▶ Work item
Pictures within the data are to be left out; everything else must be reproduced exactly.

▶ Raw data

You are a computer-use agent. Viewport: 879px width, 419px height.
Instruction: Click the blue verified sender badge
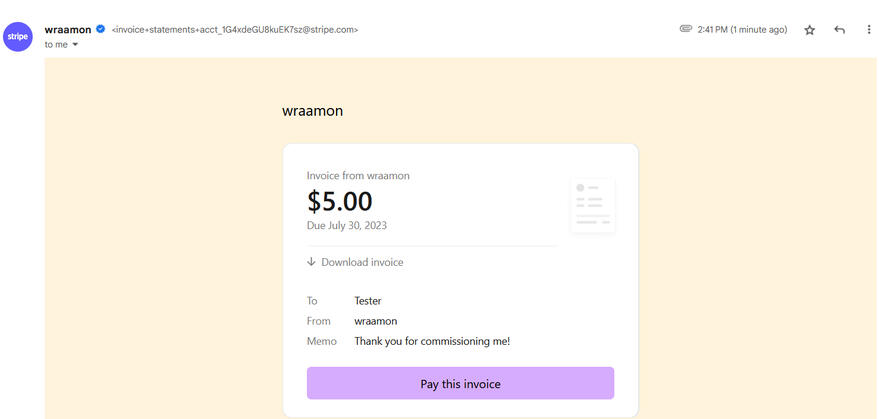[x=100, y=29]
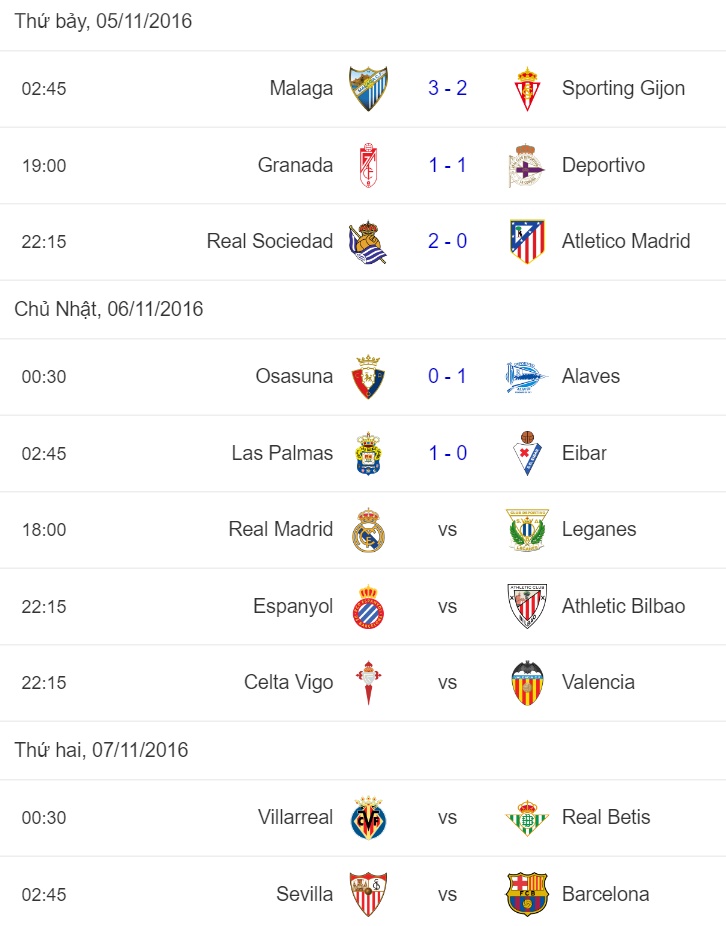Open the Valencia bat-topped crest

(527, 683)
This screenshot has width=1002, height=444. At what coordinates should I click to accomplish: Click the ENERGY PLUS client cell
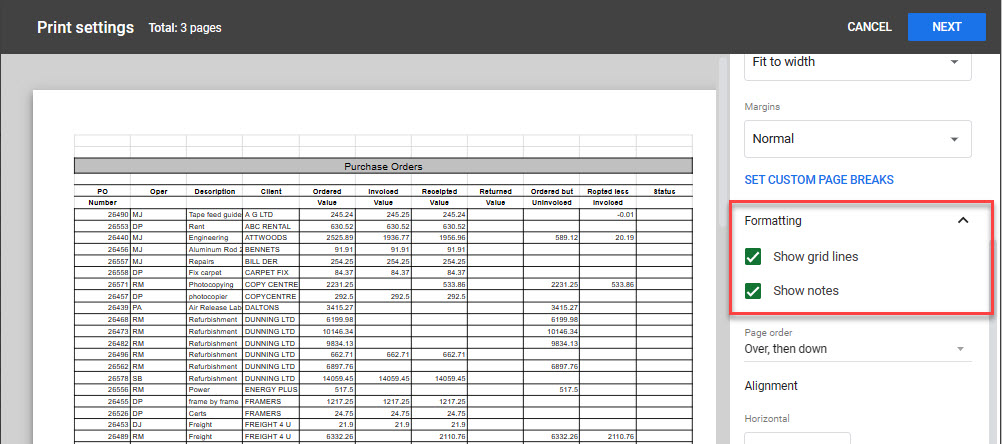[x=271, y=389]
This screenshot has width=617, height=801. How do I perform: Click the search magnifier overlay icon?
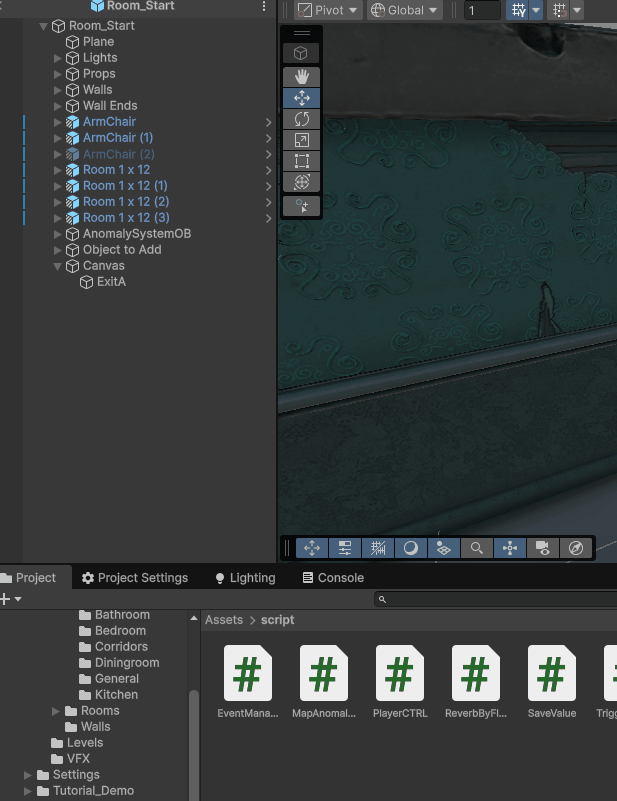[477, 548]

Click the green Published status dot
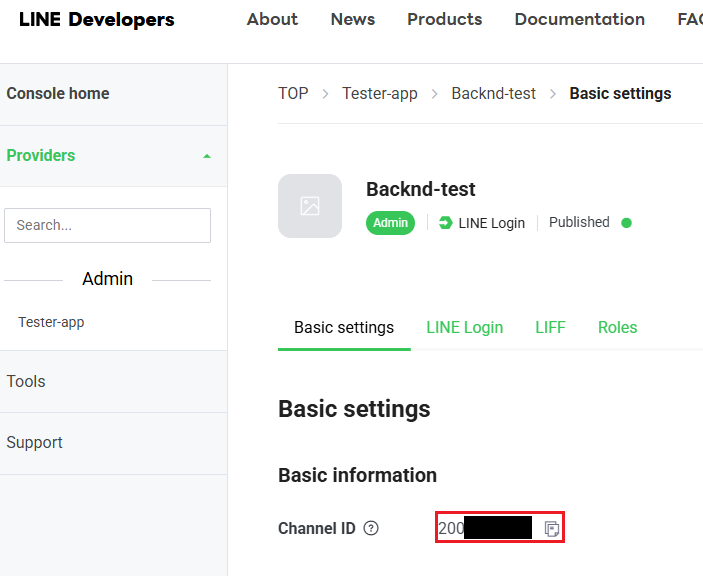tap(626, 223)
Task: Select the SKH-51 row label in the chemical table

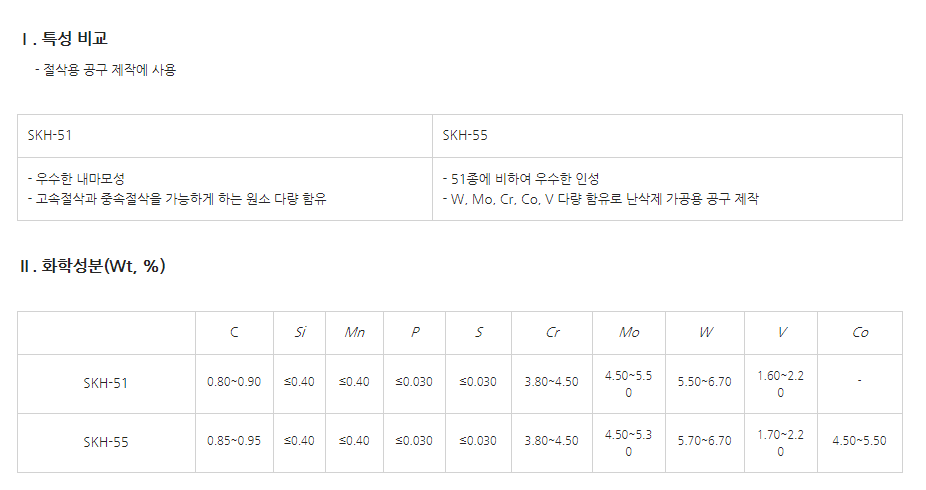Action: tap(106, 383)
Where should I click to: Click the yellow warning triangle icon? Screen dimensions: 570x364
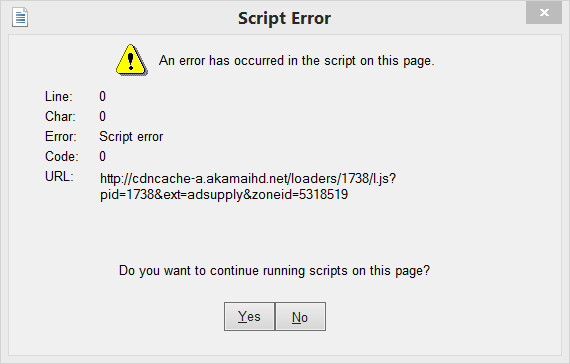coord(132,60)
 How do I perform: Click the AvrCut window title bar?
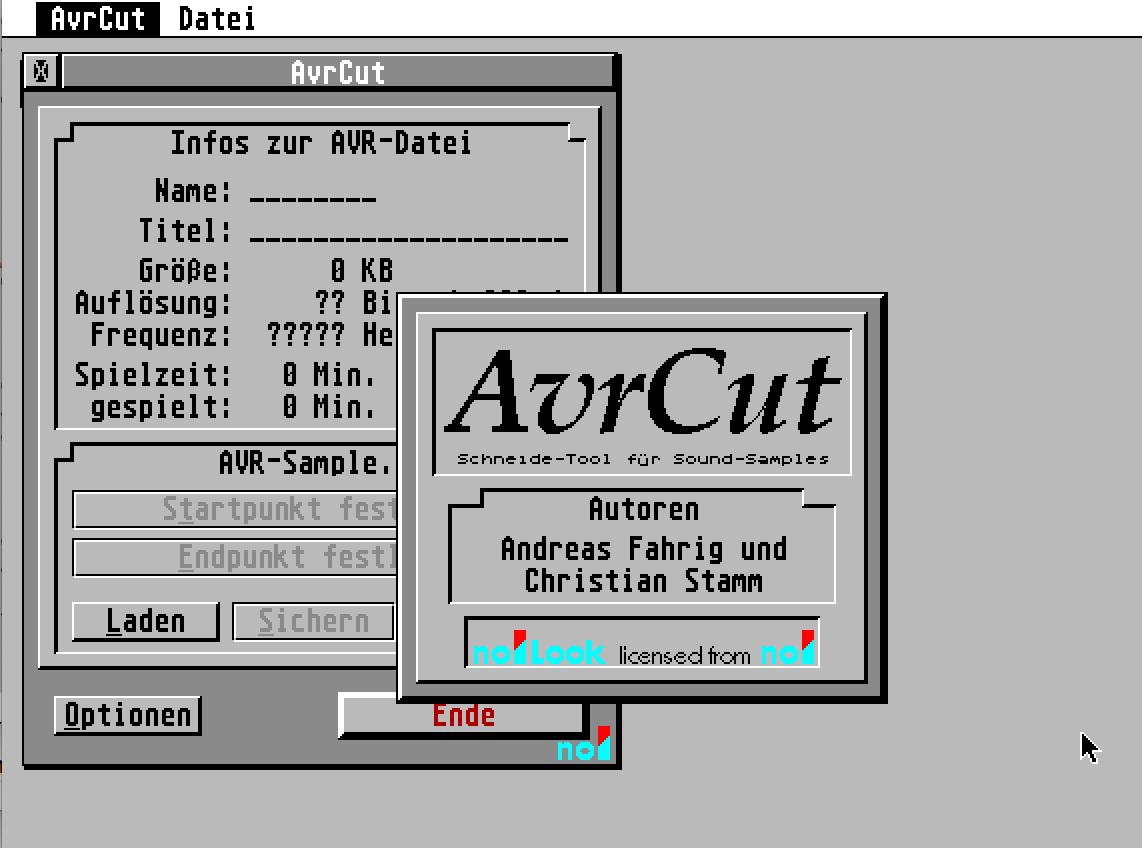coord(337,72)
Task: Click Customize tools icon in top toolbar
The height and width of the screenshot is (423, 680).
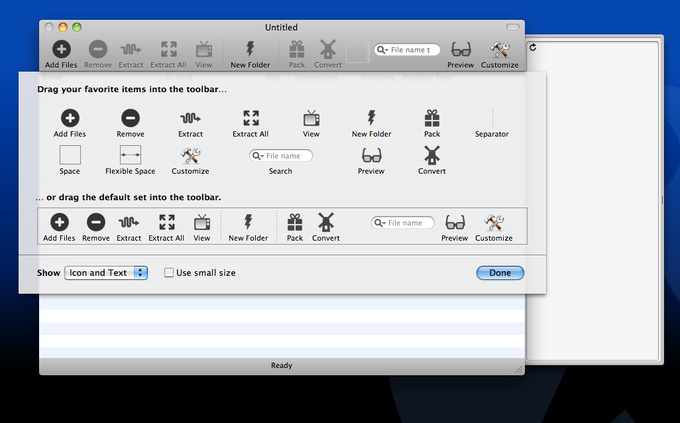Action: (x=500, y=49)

▶ Answer box
You are a computer-use agent. Viewport: 879px width, 419px height.
Instruction: Click the blue verified sender badge
[x=100, y=29]
Open the Valencia bat-topped crest

(527, 683)
This screenshot has width=1002, height=444. At what coordinates should I click to accomplish: Click the ENERGY PLUS client cell
[x=271, y=389]
This screenshot has width=617, height=801. How do I perform: Click the search magnifier overlay icon?
[477, 548]

Click the green Published status dot
tap(626, 223)
Task: Select the SKH-51 row label in the chemical table

Action: tap(106, 383)
Where should I click to: Click the yellow warning triangle icon? Screen dimensions: 570x364
coord(132,60)
 How do I perform: Click the AvrCut window title bar?
coord(337,72)
Task: Click Customize tools icon in top toolbar
The height and width of the screenshot is (423, 680).
Action: (x=500, y=49)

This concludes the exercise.